Just before the entree, Aunt Edna wins the grand prize and is almost immediately bludgeoned to death with the trophy during an unexpected blackout. Sister Mary Mary then announces that she is not a real nun (something I had suspected earlier, when she brought out a guitar and proceeded to sing "Give Me That Old-Time Religion," a hymn dear to the hearts of Southern Baptists) but an undercover police officer. As the dinner progresses, audience and characters unite to investigate the murder and expose the culprit.

This kind of theater is not easy to play. Its classier counterpart, the Set Gourmet Theatre, has spacious quarters that permit the actors some degree of separation from the audience (and allow for a large wait staff). But the dining room of the Essex Inn that comprises the eating and playing area of Bingo in the First Degree requires the seven actors to sprint through their complicated staging while they simultaneously schlepp full and empty plates, avoiding spills and staying in character throughout--all at a proximity to the audience only slightly less cozy than what one can experience with one's fellow passengers on the Clark Street bus at rush hour. Furthermore, audience members are encouraged to interfere with the action at any time. (On the night I attended, a gentleman attempted to be helpful during the crucial blackout by holding his lit cigarette lighter up for illumination.
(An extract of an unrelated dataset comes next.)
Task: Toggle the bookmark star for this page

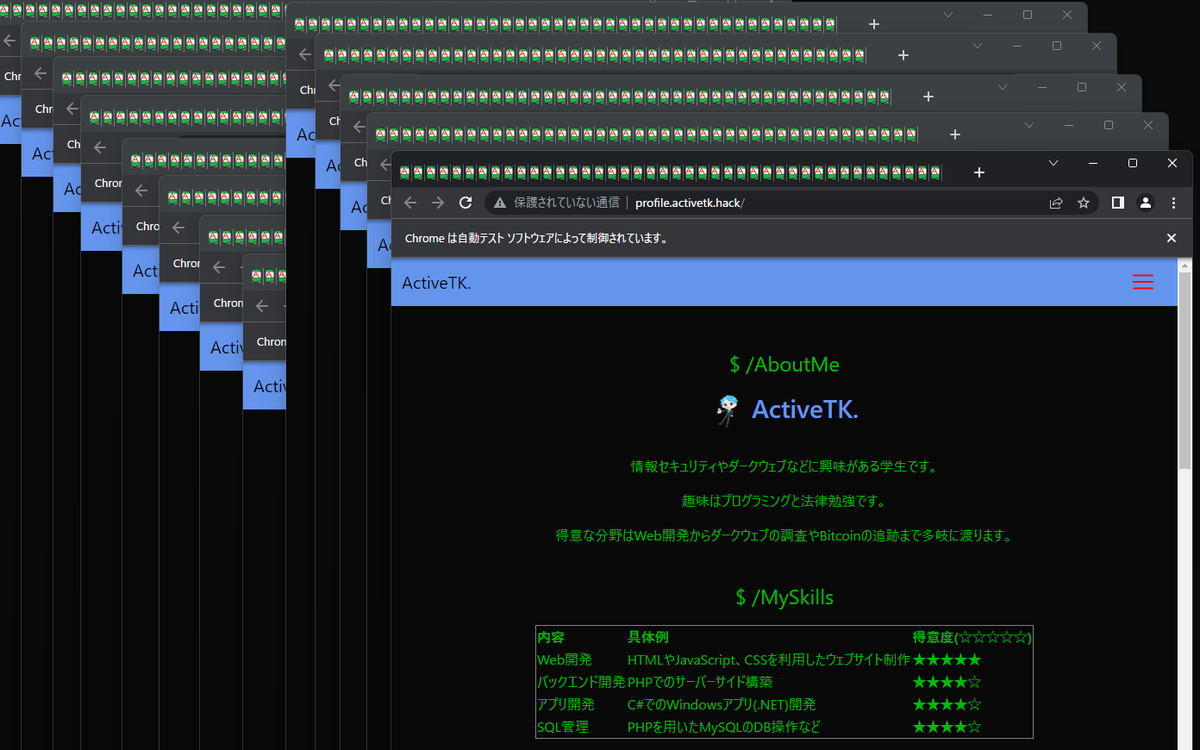Action: click(x=1084, y=202)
On other nights, the actor playing a maintenance man has had tools lifted from his pockets by various patrons.) However lightweight this entertainment's literary aspects, the fact remains that striking down the fourth wall and inviting some 100 unrehearsed audience members to join in demands a concentration and agility that actors on nice, safe proscenium stages can only imagine. Everybody wants to get in on the act, and it takes a special kind of actor to allow the audience to do so while making sure no one runs away with a scene.
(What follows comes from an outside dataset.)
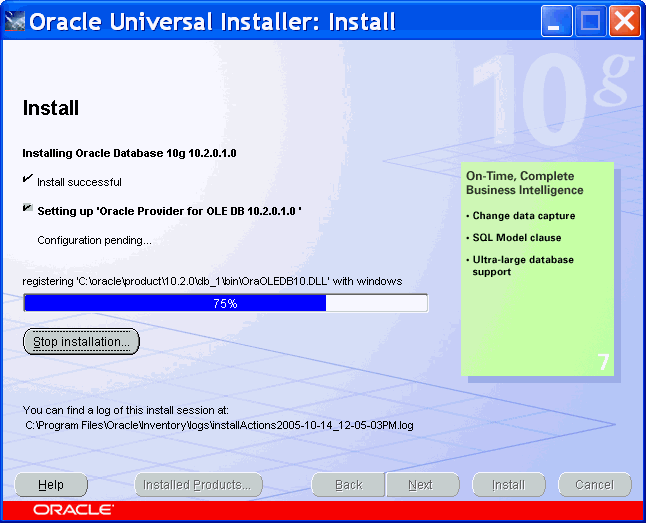
Task: Open Help from the bottom bar
Action: click(x=51, y=485)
The company at the Mystery Cafe (which recently became independent from the Boston-based franchise and is welcoming suggestions for a new name) came through with nary a trace of trepidation, wearing their personae as snugly as cat suits and taking both interruption and assistance from the audience in stride. Particular commendations go to Colleen Kelly as Sister Mary Mary, Warren Davis as Manny the Neanderthal janitor, and Michael Govern as Gerald, who on the night I was there received the most secret ballots from the audience as the chief suspect. And the four-course dinner, far from being the institutional spaghetti the play's setting had led me to expect, is hearty and unpretentious.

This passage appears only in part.